The second thing we must have in 2009 is a strong international agreement to deal with an even bigger crisis, which is the climate crisis. That, too, means that we’re under great pressure on time. The longer we delay, the more the greenhouse gasses build up, the more difficult the starting point for action becomes.

The good news is that there are great returns to handling these two things together. But we have to be clear about what’s necessary very quickly, because the basic budgetary decisions are being made now and will be made—have to be made—over the next two or three months. To start taking the decisions on how to reflate the economy on the expenditure and tax side over the next 9 or 12 months is to miss the boat, because we’ve got to get demand back in the economy right now.

So this is a real hurry. Perhaps even faster moves are required on the economic crisis than the climate crisis. In other words, we might have two or three months to work out our response to the economic crisis, and six or nine months to work out our response to climate crisis. But these are both in the here and now—in 2009. I think that they do come together. They come together for a number of reasons. They come together because we should be understanding how we got ourselves into this difficulty in the economic crisis. It was by ignoring risk. It was by not understanding what was going on. It was by postponing action.
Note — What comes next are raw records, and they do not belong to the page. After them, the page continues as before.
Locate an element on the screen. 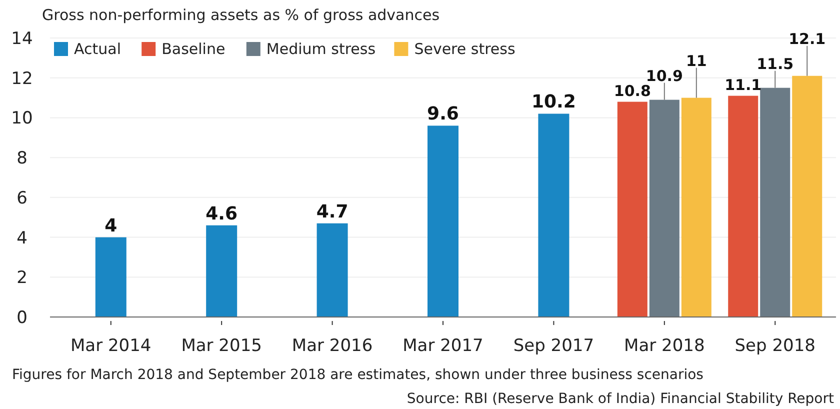  y-tick-label: 2 is located at coordinates (22, 278).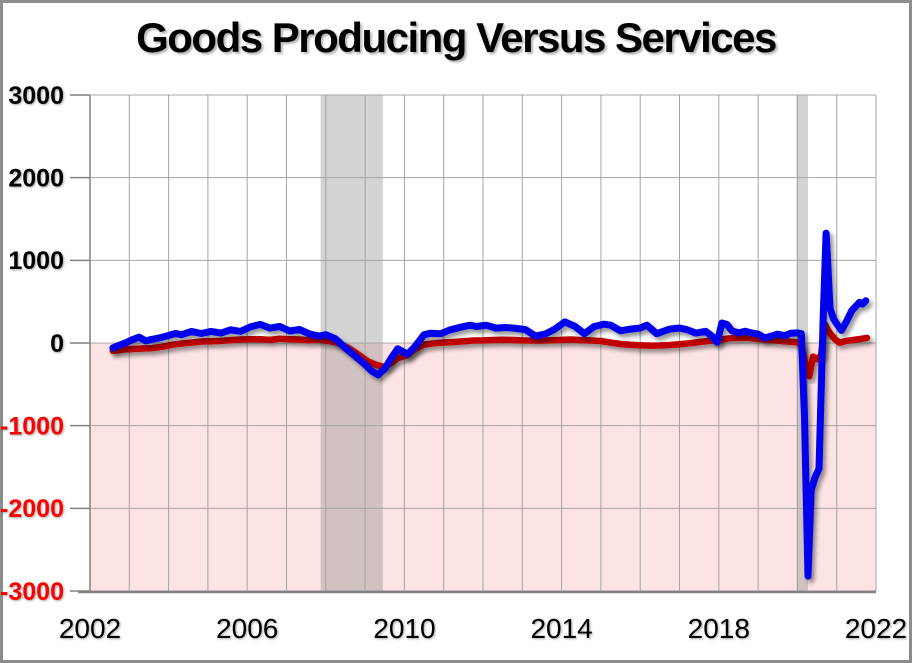  Describe the element at coordinates (36, 178) in the screenshot. I see `y-tick-label: 2000` at that location.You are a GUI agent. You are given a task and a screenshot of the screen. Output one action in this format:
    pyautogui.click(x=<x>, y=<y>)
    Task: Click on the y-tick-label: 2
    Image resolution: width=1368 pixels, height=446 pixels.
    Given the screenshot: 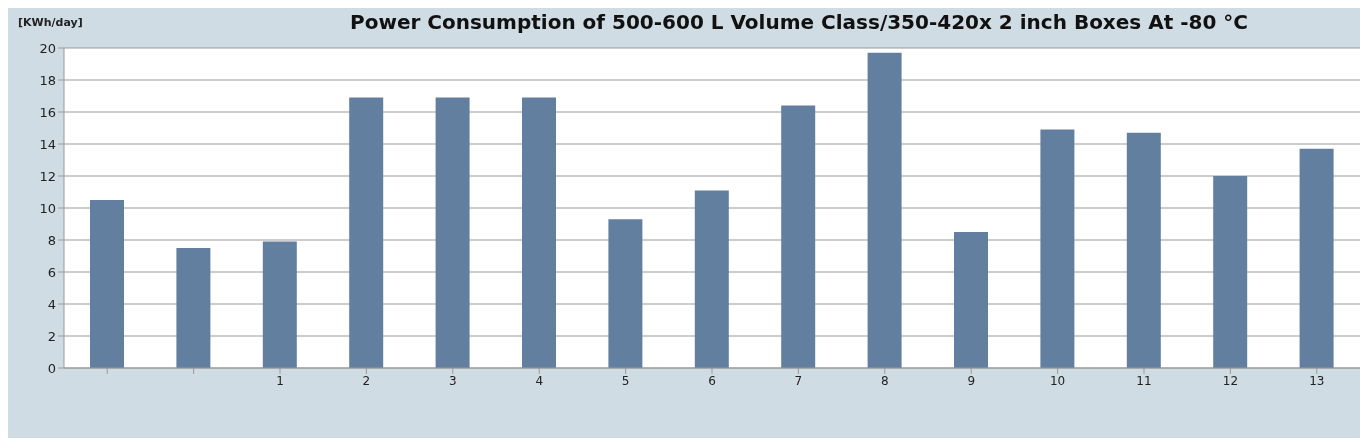 What is the action you would take?
    pyautogui.click(x=52, y=336)
    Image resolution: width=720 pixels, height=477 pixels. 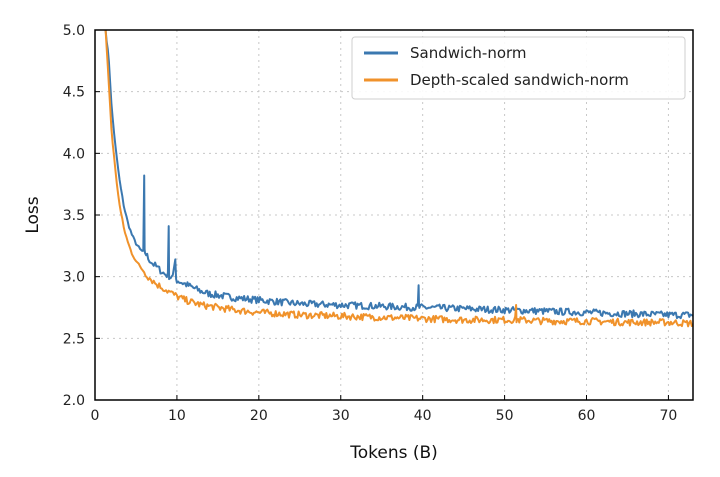 What do you see at coordinates (468, 53) in the screenshot?
I see `legend-label-sandwich-norm: Sandwich-norm` at bounding box center [468, 53].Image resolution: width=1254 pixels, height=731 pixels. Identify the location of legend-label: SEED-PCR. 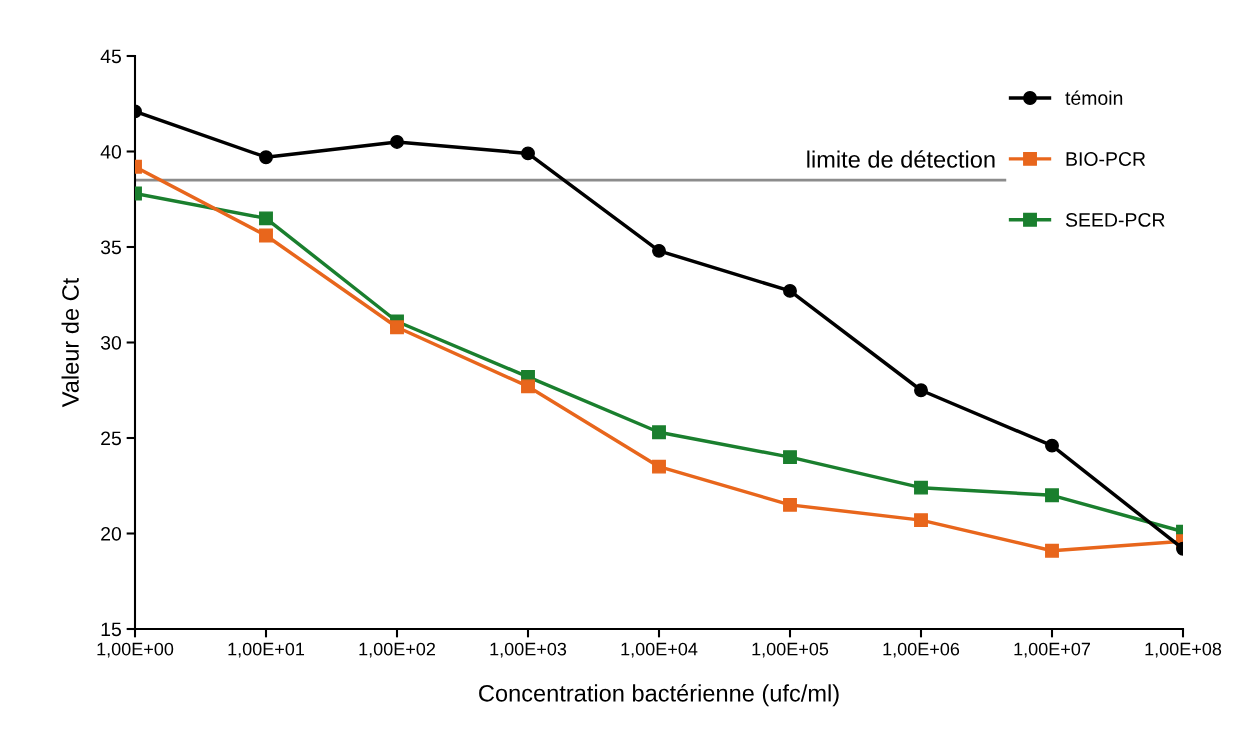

And what do we find? The bigger the postponement, the bigger the ignoring of risk, the more troublesome and difficult the outcome. That’s even more true for climate change. And we’ve got to learn that lesson. We should also learn another lesson from the past, of economic fluctuation and economic growth, and that is that when we reflate the economy, we should do it in a way that lays foundation for future growth, that brings on the supply side.
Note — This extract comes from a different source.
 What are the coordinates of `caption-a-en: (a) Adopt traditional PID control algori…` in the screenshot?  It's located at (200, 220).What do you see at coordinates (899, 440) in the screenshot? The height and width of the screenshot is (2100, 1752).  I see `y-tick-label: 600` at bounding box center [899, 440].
How did we reflate the economy after the bust of the dot-com? We lowered interest rates, had a big asset price bubble, and demand increased on the back of inflated house prices. That’s not sustainable. We need to have a reflationary package, which lays the foundation for future growth. And if we look into the future, it’s actually quite exciting. Because what we see is the biggest technological opportunity that we’ve had for a very long time: as big as the railways, as big as electricity, as big as the motorcar, and, most recently, information technology. It’s the opportunity to go for low-carbon growth.

And we understand, roughly speaking, what technologies are needed. Some of them will be very quick—like insulating houses, promoting energy efficiency—and that will put unemployed construction workers back into work now, this year. Others will be bringing forward infrastructure investment, which takes a little longer. Others, like R&D, have a still further lead time. But we have to put these kinds of packages together.

To take the opportunities of the kind I described, there are a number of things that we have to overcome. One is the idea that the economic crisis takes precedence over the climate crisis. That’s just confusion. That just misses the point about how we can put our policies on these two things together in a very constructive way.

So we can be much more energy efficient. We can insulate our homes and get unemployed construction workers back into work. Those are the kinds of ways in which we can put things together. So to say that first one and then the other is just analytical confusion. We have to look at what’s involved in doing both and see and recognize how one can support the other. So that’s one kind of objection that has to be overcome.

There are bound to be people whose activities are threatened by these kinds of policies. Now, the answer to that is to be constructive: to help with carbon capture and storage through markets for carbon; to promote development activities which do not put such pressure on the forests; to promote the retooling of the car industry so that the less-polluting cars become cheaper to produce, and the demand for those cars starts to appear.

The challenge is to move that change fast enough. I don’t know if we’ll move it fast enough, but at least the understanding of the hurry and the pressure, I think, is increasing in the political leadership around the world.